Register I:  Coleridge’s Study of the Minnesinger Period

Register I documents the start of Coleridge’s literary studies with the Gothic period and the development of the German language during the middle ages.  Coleridge’s initial two borrowings are specific: a collection of Schwabish Poetry until the fourteenth century and a Collection of Minnesinger Poetry.[11]  Why would Coleridge specifically select to start with texts about the Minnesingers and Schwabish Poetry? 

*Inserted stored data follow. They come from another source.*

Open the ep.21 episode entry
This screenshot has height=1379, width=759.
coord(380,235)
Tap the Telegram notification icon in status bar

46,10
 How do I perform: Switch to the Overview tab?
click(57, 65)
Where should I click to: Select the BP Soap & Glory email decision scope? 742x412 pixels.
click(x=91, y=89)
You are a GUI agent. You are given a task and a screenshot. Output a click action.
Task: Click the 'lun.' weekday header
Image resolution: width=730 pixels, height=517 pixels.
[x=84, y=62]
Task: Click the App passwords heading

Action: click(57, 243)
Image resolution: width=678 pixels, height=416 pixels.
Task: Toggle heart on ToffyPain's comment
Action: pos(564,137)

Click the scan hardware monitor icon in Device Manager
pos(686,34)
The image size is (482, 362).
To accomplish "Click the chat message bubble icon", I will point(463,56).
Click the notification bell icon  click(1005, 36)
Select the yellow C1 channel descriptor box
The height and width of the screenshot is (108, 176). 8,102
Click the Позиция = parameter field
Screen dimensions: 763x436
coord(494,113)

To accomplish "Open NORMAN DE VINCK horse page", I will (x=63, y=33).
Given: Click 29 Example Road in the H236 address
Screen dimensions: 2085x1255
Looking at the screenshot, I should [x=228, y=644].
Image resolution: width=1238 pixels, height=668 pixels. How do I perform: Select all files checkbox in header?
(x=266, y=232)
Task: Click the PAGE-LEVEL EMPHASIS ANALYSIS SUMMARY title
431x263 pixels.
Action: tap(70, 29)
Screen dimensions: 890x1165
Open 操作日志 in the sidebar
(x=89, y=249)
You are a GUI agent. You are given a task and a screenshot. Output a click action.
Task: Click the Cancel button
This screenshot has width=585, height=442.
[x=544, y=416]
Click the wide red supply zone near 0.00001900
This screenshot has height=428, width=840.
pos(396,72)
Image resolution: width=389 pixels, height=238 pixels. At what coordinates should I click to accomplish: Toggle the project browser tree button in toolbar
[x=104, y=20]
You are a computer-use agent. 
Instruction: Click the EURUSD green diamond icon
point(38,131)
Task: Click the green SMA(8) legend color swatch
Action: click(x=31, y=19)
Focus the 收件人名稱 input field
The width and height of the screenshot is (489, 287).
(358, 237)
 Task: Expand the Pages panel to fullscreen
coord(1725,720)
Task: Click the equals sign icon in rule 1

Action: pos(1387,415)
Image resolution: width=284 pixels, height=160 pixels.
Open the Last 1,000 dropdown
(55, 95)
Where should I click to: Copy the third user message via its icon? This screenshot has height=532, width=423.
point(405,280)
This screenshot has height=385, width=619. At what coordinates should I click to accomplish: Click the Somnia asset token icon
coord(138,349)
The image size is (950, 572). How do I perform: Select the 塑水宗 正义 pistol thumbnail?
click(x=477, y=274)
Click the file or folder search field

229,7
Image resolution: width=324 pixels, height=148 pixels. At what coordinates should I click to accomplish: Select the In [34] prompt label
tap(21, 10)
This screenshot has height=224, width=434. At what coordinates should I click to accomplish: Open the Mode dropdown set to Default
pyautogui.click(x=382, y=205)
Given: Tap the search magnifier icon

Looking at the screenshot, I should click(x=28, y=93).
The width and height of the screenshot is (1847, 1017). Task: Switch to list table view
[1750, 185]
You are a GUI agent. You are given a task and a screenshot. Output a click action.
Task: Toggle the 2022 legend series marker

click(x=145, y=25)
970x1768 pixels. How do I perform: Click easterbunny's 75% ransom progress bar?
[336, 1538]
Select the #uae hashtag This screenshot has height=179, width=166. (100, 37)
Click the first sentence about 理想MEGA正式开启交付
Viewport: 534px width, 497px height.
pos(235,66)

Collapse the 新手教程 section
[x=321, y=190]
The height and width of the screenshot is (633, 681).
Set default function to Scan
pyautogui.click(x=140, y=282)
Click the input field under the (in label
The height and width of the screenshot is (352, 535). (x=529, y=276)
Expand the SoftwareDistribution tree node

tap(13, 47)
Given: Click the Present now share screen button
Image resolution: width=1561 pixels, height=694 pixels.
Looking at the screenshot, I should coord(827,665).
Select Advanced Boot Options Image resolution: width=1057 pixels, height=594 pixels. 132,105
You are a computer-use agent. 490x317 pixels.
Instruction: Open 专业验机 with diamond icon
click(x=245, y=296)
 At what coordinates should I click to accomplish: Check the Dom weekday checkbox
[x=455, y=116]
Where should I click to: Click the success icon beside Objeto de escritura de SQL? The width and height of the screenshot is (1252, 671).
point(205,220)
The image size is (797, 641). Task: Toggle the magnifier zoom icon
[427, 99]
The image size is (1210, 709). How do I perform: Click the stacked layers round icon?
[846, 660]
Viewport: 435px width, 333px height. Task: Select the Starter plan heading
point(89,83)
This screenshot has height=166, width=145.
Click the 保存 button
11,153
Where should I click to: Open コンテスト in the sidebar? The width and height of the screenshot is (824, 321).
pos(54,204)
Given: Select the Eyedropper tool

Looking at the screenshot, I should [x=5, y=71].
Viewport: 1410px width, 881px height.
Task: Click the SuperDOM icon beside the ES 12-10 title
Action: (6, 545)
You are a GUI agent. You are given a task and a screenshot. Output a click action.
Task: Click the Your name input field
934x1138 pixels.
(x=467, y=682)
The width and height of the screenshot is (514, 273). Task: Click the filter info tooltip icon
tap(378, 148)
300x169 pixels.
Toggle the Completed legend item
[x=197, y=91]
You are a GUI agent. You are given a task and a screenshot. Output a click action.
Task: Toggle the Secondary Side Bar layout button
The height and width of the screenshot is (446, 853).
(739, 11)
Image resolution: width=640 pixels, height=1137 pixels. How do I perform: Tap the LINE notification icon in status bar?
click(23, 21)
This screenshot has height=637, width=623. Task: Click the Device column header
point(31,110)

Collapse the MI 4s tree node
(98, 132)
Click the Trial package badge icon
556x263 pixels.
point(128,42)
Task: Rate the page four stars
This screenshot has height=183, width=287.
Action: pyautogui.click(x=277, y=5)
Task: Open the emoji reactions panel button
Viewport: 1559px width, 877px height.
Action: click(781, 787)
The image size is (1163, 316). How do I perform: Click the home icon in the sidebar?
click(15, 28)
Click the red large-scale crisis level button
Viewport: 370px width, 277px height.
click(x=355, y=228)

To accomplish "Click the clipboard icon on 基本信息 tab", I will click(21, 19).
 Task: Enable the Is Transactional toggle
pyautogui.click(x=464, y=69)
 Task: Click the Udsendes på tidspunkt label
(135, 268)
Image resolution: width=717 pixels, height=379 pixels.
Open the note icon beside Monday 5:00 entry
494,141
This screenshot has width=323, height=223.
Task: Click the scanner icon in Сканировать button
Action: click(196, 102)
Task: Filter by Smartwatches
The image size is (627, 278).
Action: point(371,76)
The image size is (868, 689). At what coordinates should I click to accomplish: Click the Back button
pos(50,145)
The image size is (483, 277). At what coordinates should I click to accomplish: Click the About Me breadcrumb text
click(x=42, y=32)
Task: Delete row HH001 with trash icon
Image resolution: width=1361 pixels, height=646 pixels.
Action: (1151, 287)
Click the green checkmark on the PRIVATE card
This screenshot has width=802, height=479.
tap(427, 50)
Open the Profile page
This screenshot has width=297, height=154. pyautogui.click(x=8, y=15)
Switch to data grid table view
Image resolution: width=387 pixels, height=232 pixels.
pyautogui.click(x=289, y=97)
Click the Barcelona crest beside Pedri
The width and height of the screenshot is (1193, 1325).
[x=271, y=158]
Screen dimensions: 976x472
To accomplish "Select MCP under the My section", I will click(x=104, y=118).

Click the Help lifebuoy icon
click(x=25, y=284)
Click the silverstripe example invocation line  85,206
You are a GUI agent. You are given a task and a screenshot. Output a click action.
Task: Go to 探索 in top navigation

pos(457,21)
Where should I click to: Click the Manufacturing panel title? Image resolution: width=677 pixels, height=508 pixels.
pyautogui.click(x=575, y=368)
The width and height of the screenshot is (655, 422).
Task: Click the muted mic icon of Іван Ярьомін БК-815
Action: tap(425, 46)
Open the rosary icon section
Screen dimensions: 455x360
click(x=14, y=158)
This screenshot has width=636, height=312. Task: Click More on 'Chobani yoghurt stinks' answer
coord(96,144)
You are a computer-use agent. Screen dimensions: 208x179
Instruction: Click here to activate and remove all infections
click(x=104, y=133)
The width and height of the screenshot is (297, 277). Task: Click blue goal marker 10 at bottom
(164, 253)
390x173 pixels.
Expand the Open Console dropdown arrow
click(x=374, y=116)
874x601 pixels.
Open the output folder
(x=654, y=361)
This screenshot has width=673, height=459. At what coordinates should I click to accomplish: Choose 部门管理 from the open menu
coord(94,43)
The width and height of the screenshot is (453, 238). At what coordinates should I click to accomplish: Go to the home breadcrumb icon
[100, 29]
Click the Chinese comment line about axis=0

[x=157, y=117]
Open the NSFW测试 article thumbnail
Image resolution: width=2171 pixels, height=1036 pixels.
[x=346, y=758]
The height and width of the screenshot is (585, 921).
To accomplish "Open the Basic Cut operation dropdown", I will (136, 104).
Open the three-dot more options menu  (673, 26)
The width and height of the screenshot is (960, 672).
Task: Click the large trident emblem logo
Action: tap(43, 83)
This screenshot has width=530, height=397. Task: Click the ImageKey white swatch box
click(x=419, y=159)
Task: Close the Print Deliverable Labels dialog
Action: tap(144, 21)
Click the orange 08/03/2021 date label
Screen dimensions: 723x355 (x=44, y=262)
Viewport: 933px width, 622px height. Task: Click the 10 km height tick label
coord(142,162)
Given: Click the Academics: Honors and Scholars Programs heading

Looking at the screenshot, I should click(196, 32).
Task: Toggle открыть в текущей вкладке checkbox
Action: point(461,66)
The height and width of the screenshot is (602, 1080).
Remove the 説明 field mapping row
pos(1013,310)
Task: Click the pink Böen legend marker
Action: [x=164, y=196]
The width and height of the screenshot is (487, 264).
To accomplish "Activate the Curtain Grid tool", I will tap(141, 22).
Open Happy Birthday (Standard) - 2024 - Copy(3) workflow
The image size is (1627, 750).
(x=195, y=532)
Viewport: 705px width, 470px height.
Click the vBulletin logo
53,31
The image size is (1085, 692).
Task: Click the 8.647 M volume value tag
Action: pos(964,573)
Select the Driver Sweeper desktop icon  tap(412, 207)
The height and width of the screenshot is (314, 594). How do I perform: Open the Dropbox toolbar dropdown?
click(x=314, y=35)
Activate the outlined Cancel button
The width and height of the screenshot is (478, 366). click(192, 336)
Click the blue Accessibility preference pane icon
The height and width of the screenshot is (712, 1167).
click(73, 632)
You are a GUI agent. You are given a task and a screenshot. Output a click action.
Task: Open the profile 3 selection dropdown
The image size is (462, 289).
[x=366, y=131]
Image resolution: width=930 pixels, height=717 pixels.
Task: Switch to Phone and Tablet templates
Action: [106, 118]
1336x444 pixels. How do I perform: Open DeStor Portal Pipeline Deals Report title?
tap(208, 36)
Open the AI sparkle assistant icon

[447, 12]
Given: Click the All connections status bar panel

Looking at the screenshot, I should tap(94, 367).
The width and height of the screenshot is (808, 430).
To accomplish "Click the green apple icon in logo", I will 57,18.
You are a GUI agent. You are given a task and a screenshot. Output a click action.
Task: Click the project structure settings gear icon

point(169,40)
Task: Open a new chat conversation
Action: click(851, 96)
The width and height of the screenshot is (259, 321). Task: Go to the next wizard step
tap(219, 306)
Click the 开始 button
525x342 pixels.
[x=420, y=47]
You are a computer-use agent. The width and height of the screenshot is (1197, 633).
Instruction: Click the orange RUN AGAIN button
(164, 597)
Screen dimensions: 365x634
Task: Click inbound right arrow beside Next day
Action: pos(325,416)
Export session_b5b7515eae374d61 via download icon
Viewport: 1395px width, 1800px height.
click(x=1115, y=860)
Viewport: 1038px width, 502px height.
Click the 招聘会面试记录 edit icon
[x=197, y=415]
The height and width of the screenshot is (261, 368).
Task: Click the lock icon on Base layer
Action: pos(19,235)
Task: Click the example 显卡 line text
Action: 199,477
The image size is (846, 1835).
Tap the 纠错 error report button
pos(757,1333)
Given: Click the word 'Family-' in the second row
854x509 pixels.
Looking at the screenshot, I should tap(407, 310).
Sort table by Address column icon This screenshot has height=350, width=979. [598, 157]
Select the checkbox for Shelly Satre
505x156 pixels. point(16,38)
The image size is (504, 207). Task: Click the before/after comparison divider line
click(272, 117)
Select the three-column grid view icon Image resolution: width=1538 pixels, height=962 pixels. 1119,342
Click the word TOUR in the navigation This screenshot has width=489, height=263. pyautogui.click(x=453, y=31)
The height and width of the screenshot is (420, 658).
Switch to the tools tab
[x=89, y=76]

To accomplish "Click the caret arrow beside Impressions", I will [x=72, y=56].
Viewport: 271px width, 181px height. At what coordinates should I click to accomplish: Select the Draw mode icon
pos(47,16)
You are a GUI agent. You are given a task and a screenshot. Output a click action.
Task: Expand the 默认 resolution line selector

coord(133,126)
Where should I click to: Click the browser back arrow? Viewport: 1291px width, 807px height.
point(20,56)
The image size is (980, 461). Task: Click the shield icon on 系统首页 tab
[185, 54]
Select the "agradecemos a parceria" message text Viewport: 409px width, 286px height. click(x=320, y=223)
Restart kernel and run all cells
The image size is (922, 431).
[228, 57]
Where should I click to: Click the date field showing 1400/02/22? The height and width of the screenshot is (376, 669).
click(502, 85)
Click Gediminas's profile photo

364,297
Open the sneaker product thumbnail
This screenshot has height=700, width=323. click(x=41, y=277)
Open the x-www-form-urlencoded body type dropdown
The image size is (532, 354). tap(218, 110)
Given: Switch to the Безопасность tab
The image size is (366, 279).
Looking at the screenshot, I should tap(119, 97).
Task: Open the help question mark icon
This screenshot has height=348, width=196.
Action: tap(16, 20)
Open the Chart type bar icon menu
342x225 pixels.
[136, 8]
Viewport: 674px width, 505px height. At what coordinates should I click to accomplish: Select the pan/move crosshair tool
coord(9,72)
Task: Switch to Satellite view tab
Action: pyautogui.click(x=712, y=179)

       From the extant correspondence with the Wordsworths in Goslar we know that Coleridge was already studying the older German poets while lodging at Ratzeburg.  In early December 1798 Wordsworth writes to Coleridge asking if he was “able to get any information concerning the earlier poets of Germany?”  Wordsworth then forwards Coleridge the following textual reference:

 

I find in Monsieur Raimond’s translation of Coxe’s Travels in Switzerland, that Mr Bodmer a German poet of Zurich had presented him with a volume of amorous verses of the thirteenth century.  This work is extracted from a manuscript which the King of France entrusted to the city of Zurich in the year 1752.  (EWL 105)[12]

 

Wordsworth’s cited reference is to the 1758 Bodmer and Breitinger text, Collection of Minnesinger Poetry (1758-59),[13]—the exact edition first borrowed by Coleridge from the Göttingen library, along with another Bodmer and Breitinger edition of Schwabish Poetry published in 1748.  Coleridge’s initial borrowings, therefore, are stimulated by the intertextual dialogue of Wordsworth’s reference to Bodmer from a 1781 French translation of Coxe’s travels that he had been reading.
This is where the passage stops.